Prompt A: Using the passage on the Umai longhouse below, decide whether each statement agrees with it: (i) the Umai house is said to have inspired the palace for the Vice President; (ii) Nusantara lies in Western Kalimantan; (iii) the palace is meant to serve only as a symbol of executive power. Answer yes or no for each, quoting the deciding words of the passage.
Prompt B: Please sum up the passage on the Umai longhouse below in two sentences.

Passage provided:
-----

In Eastern Kalimantan, Umai serves as an embodiment of motherly nature to protect people from the heats and attacks of the wild animals. The traditional Dayak architecture in Eastern Kalimantan characterized by its longhouse architectural model, known natively as Huma Betang Umai in native local Dayak term, translated as “the Umai longhouse”, literally “motherly sanctuary/house”. According to the official Nusantara press, the Umai house is said to be the source of inspiration for the upcoming National Indonesian Palace for the Vice President located in Nusantara, Indonesia’s national capital in Eastern Kalimantan. The project is part of the Indonesian government’s commitment to accelerating the realization of Nusantara as a modern, green, and sustainable administrative hub that are connecting to the indigenous Dayak identity. The palace is expected to serve not only as a symbol of executive power but also as a reflection of Nusantara’s vision as an environmentally and indigenously friendly smart city.

-----

[Stored data entries]

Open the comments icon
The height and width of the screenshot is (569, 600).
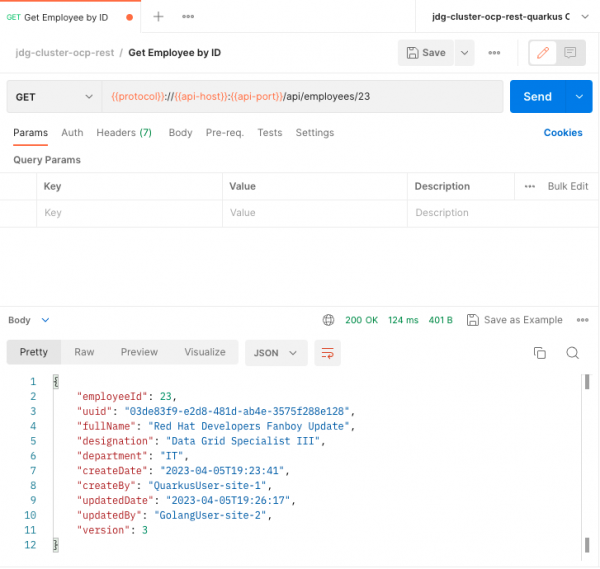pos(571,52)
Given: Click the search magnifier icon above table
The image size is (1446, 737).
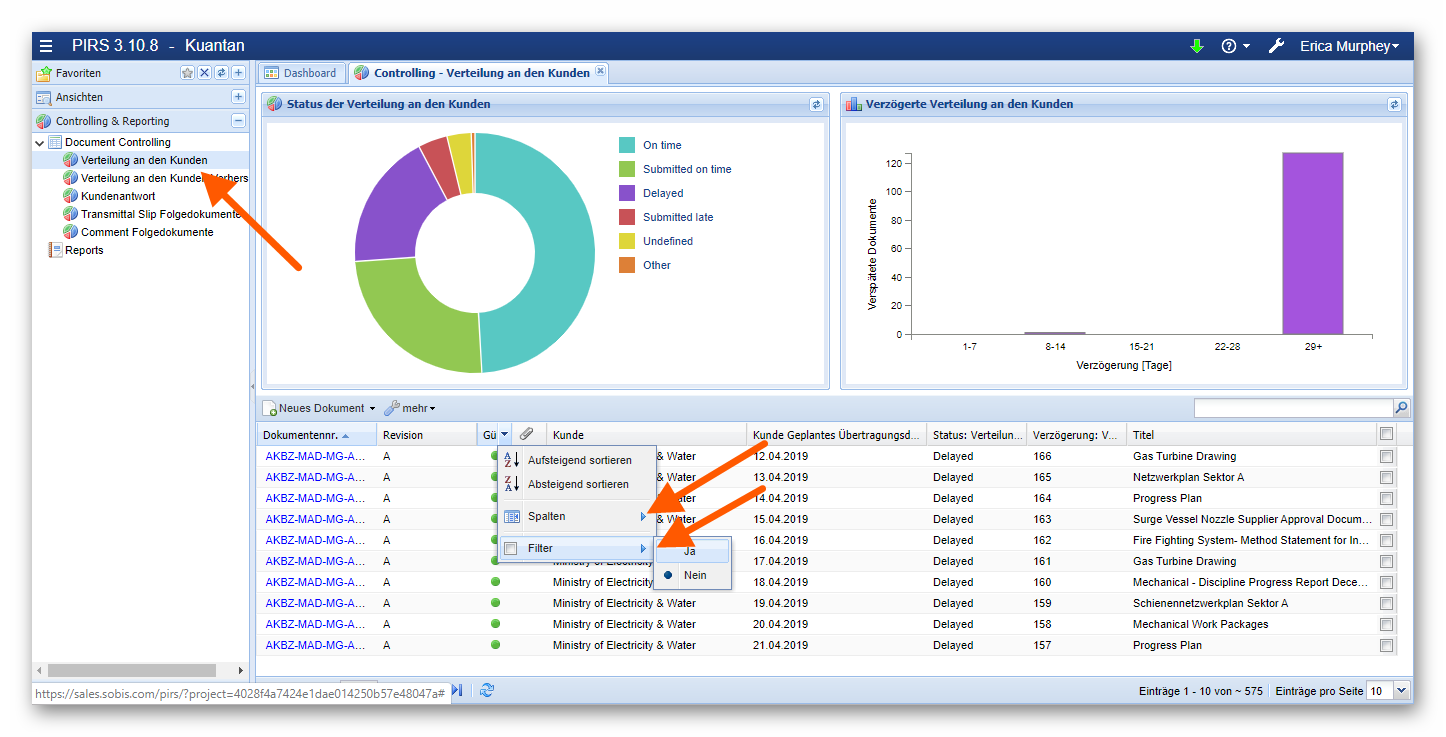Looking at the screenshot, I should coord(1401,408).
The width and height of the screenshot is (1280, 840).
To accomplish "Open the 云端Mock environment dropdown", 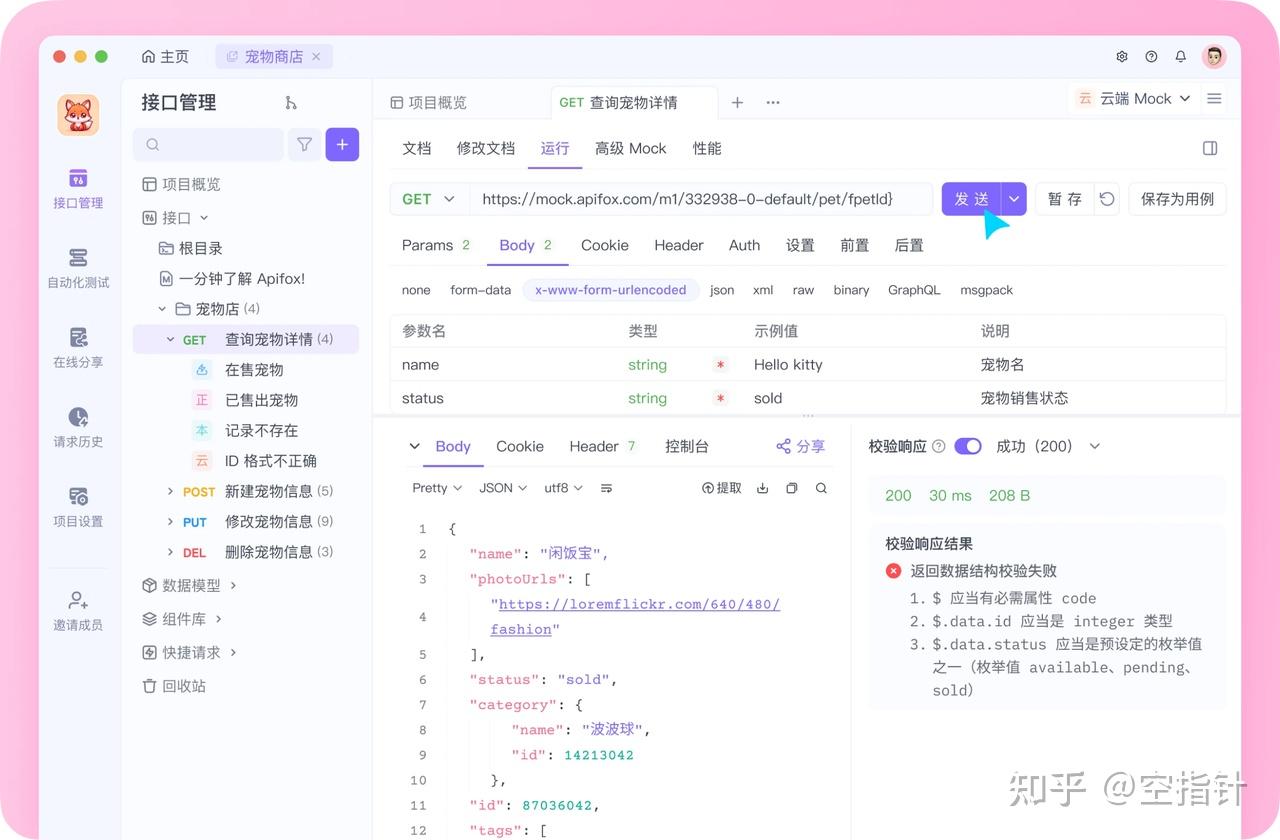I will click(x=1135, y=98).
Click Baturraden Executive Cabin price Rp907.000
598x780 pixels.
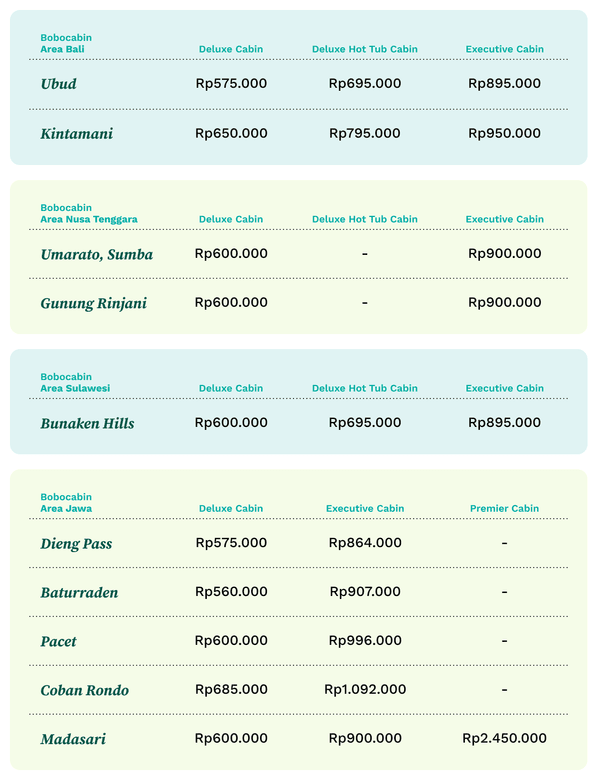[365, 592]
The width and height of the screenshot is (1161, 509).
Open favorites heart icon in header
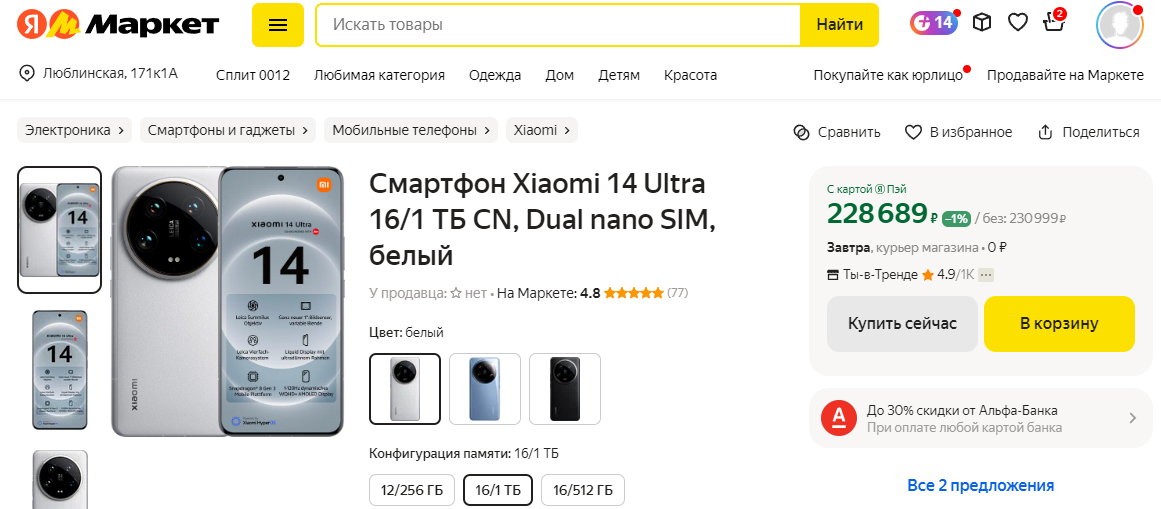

-----

Answer section A:
(i) Yes: "the Umai house is said to be the source of inspiration for the upcoming National Indonesian Palace for the Vice President"
(ii) No: "Nusantara, Indonesia’s national capital in Eastern Kalimantan"
(iii) No: "not only as a symbol of executive power but also as a reflection of Nusantara’s vision as an environmentally and indigenously friendly smart city"

Answer section B: In Eastern Kalimantan, Umai is an embodiment of motherly nature that protects people from heat and wild animals, and the traditional Dayak longhouse there is called Huma Betang Umai, "the Umai longhouse." According to the official Nusantara press, this house inspired the upcoming palace for the Vice President in Nusantara, a project meant to advance the capital as a modern, green, sustainable hub and to reflect its vision of an environmentally and indigenously friendly smart city.